Data provided:

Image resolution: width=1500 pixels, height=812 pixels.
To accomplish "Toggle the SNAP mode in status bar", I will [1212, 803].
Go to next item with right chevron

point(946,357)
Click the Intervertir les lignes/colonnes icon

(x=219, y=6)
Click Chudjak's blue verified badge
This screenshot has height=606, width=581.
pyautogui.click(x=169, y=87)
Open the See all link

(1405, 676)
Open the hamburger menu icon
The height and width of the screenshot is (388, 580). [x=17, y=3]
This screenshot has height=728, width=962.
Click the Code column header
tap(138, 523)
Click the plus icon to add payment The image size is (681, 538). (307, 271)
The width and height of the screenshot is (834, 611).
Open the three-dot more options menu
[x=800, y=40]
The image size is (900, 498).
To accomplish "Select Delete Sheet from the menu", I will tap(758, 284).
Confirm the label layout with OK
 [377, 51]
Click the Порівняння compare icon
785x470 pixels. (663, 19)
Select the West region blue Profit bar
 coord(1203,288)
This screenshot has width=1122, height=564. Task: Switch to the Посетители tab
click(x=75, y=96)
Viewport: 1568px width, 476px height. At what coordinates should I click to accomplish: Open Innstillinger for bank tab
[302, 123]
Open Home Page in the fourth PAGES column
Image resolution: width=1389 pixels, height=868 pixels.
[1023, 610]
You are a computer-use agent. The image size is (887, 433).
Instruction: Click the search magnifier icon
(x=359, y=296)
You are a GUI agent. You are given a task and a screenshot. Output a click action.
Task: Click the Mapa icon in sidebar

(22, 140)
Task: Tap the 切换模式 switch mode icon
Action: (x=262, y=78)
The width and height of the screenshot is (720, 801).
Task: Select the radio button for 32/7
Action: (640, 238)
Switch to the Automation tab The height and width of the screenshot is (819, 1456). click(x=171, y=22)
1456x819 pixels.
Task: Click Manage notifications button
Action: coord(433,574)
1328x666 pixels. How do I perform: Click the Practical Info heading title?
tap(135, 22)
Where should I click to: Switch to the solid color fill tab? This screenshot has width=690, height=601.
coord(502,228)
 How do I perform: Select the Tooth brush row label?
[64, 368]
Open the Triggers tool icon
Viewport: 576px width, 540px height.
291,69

Exercise goal:
Retype the lines above without alteration. The first is the one containing "This screenshot has height=728, width=962.", and the last is the final line of the data.

Answer box:
This screenshot has height=728, width=962.
Click the Code column header
tap(138, 523)
Click the plus icon to add payment The image size is (681, 538). (307, 271)
The width and height of the screenshot is (834, 611).
Open the three-dot more options menu
[x=800, y=40]
The image size is (900, 498).
To accomplish "Select Delete Sheet from the menu", I will tap(758, 284).
Confirm the label layout with OK
 [377, 51]
Click the Порівняння compare icon
785x470 pixels. (663, 19)
Select the West region blue Profit bar
 coord(1203,288)
This screenshot has width=1122, height=564. Task: Switch to the Посетители tab
click(x=75, y=96)
Viewport: 1568px width, 476px height. At what coordinates should I click to accomplish: Open Innstillinger for bank tab
[302, 123]
Open Home Page in the fourth PAGES column
Image resolution: width=1389 pixels, height=868 pixels.
[1023, 610]
You are a computer-use agent. The image size is (887, 433).
Instruction: Click the search magnifier icon
(x=359, y=296)
You are a GUI agent. You are given a task and a screenshot. Output a click action.
Task: Click the Mapa icon in sidebar

(22, 140)
Task: Tap the 切换模式 switch mode icon
Action: (x=262, y=78)
The width and height of the screenshot is (720, 801).
Task: Select the radio button for 32/7
Action: (640, 238)
Switch to the Automation tab The height and width of the screenshot is (819, 1456). click(x=171, y=22)
1456x819 pixels.
Task: Click Manage notifications button
Action: coord(433,574)
1328x666 pixels. How do I perform: Click the Practical Info heading title?
tap(135, 22)
Where should I click to: Switch to the solid color fill tab? This screenshot has width=690, height=601.
coord(502,228)
 How do I perform: Select the Tooth brush row label?
[64, 368]
Open the Triggers tool icon
Viewport: 576px width, 540px height.
291,69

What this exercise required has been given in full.